The Vine Moon bridges the Autumn Equinox and takes us into the dark time of the year, and thus has many associations with looking inward to find creativity within ourselves.
The vine is associated with the festivals of Mabon and the Autumn Equinox. Its qualities include prophecy, psychic development, tenacity, unification and ecstasy.
Unlike the other Ogham trees and shrubs, the Vine is a more cultivated species. Nevertheless, there is no doubt that the Vine has been known and propagated in the British Isles for a very long time. The distinctive fruits and foliage of this hardy and long-living plant appear frequently on Bronze Age artifacts. Within the Ogham, the Vine is known as the “Weaver,” given its tendency to entwine around others, often linking two together. To the Celts, this was indicative of the need to understand the importance of respect toward the options and actions of others. A determined shrub, the Vine is often found in hard-to-reach areas, leaving a delicate and beautiful path in its wake. The fruit of the Vine has long been known to release inhibitions and loosen tongues, thus allowing those who partake of its harvest to speak more freely. It is, however, easy to fall victim to the Vine’s intoxicating nature.
The Vine deity is Branwen, also known as “Fair Bosom,” sister of Bran the Blessed and wife of the Irish King Mathowch. Branwen was the daughter of Llyr, Lord of the Sea and literary ancestor of Shakespeare’s King Lear. Otherwise called “Venus of the Northern Seas,” Branwen was one of the three matriarchs of Britain and the Welsh Goddess of Love, Sexuality and the Sea. Not surprisingly, she is often equated with the Greek Goddess Aphrodite. Branwen encompassed the doom of both the Irish and the Britons when her brother Bran invaded Ireland in order to rescue her from the degradation she experienced at the hands of a vengeful court. Branwen is said to have died of a broken heart during the war between Wales and England, which began with an insult delivered at Branwen’s wedding feast which Branwen believed had been her fault. The insult had, in fact, been the deliberate act of Evnissyn, a jealous courtier who thrived on malicious mischief.
The Vine is also sacred to Etain, wife of Midir, Irish Lord of the UnderWorld, and to the Tuatha De Danaan, Gods of Light and Goodness. The animals connected to the Vine are the Lizard, the Hound and the White Swan.
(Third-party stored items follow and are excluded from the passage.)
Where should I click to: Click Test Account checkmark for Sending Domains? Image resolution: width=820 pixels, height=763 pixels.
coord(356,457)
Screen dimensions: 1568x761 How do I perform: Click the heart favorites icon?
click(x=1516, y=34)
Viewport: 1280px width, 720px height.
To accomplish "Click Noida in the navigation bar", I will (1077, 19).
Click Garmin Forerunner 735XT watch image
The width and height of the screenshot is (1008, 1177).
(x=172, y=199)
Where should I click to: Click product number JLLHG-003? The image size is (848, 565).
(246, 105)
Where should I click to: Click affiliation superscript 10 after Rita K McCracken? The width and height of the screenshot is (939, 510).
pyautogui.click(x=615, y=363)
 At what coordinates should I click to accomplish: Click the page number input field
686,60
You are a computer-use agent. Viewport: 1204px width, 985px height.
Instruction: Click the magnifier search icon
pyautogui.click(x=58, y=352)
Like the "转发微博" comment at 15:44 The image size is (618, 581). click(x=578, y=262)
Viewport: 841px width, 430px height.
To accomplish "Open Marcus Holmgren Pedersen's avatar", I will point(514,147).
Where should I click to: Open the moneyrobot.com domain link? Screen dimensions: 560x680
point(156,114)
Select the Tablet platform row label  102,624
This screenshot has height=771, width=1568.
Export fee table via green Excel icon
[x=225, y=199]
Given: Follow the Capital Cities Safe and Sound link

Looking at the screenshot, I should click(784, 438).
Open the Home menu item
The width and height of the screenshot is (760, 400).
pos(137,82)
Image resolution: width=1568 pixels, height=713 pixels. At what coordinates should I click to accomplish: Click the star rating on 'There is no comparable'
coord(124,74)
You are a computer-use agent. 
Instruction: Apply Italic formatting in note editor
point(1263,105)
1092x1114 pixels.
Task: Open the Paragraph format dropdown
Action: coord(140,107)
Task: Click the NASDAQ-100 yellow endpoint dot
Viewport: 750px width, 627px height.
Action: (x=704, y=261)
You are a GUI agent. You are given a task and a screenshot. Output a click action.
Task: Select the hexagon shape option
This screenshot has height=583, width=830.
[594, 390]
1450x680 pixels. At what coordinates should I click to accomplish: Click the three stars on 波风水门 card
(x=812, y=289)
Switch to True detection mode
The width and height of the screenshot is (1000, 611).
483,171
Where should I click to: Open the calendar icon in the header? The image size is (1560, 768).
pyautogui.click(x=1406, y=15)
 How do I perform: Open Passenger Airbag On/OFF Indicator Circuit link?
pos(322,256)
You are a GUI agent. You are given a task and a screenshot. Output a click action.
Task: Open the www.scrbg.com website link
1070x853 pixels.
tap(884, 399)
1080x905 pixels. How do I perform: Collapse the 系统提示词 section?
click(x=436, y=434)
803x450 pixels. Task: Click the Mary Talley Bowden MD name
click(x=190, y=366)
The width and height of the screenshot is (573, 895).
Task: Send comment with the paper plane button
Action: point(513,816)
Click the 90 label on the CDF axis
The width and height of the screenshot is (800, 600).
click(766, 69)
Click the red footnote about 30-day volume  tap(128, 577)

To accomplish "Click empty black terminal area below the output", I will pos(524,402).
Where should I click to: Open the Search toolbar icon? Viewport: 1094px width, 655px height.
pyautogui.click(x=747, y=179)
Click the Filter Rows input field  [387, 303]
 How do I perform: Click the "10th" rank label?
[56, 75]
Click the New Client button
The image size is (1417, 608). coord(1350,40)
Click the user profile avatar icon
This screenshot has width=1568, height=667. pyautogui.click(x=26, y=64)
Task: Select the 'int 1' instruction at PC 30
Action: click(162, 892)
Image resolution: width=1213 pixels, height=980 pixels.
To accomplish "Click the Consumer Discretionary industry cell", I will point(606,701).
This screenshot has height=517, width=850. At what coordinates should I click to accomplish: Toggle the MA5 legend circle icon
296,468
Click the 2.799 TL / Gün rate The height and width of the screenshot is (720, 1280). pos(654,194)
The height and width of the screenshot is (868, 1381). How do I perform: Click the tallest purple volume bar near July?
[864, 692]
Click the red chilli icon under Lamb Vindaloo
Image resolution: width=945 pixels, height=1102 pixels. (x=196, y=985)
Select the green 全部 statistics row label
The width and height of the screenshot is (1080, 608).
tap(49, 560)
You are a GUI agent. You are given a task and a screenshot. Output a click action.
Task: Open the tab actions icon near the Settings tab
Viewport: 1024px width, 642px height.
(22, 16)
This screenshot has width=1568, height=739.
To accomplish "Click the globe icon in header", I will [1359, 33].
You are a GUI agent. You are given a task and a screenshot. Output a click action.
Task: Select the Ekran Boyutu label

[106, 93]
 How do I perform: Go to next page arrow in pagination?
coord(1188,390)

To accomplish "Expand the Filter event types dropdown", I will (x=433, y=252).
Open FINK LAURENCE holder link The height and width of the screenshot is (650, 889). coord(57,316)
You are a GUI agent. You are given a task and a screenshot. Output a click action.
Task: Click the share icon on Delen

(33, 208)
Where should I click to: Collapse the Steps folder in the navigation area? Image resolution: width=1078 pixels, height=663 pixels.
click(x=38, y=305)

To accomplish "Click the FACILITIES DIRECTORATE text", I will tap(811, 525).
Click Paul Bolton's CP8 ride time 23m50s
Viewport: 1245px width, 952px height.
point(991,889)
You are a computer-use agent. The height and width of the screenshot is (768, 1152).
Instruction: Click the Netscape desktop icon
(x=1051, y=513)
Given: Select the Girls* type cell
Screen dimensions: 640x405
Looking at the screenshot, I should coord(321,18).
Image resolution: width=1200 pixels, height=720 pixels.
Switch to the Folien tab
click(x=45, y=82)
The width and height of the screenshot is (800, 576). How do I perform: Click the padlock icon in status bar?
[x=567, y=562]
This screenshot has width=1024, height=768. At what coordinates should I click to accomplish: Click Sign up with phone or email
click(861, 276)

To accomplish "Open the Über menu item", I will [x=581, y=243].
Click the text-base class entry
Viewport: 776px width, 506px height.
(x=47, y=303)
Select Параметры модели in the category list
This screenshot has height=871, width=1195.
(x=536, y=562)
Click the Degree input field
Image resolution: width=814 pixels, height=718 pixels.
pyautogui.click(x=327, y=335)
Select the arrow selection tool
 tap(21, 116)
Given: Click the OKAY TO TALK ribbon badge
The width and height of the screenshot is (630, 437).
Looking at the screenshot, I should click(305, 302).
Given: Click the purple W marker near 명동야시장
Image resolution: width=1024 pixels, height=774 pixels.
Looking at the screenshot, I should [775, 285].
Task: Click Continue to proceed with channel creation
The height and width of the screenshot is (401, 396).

The Lizard – One of the few reptiles recognized as being helpful to the shaman, the Lizard symbolized the shadowy plane of manifestation where events were constantly changing in shape and pattern. It was believed that to see a Lizard during a journey warned travelers to be alert to all below-the-surface activities which might be taking place around them.
The Hound – Always held in high esteem as a friend and protector, this loyal animal which offers guidance, is also known as the “Fearsome Battle Hound” and features in many Celtic myths. The Ogham poem “Cad Goddeu” was said to have been recorded in part by the Whelp, a name which refers to the Dog or Hound. The UnderWorld Hounds, such as the Welsh Cwn Annwn which belonged to Arawn, were always portrayed as being white with red ears. It was the job of the UnderWorld Hounds to run down and punish the guilty. In general, Hounds were representative of tracking skills, the ability to scent a trail and companionship.
The White Swan – A symbol of grace and beauty, representing the radiant divinity of the Gods who were believed to retreat to their underground citadels during the Autumn Equinox. The White Swan is also associated with the White Ghost or the White Phantom known as Gwenhwyvar. To the Celts, the Autumn Equinox was a time when the light eventually relinquished its hold to the darkness, representative of balance between the mundane and the supernatural…the mortal and the immortal. A mystical bird who figures in several Celtic folktales, the feathers of Swans were often used in the ritual cloaks of the Bards. Connected chiefly with music and song, the Swan also aided in the interpretation of dream symbols, transitions and spiritual evolution.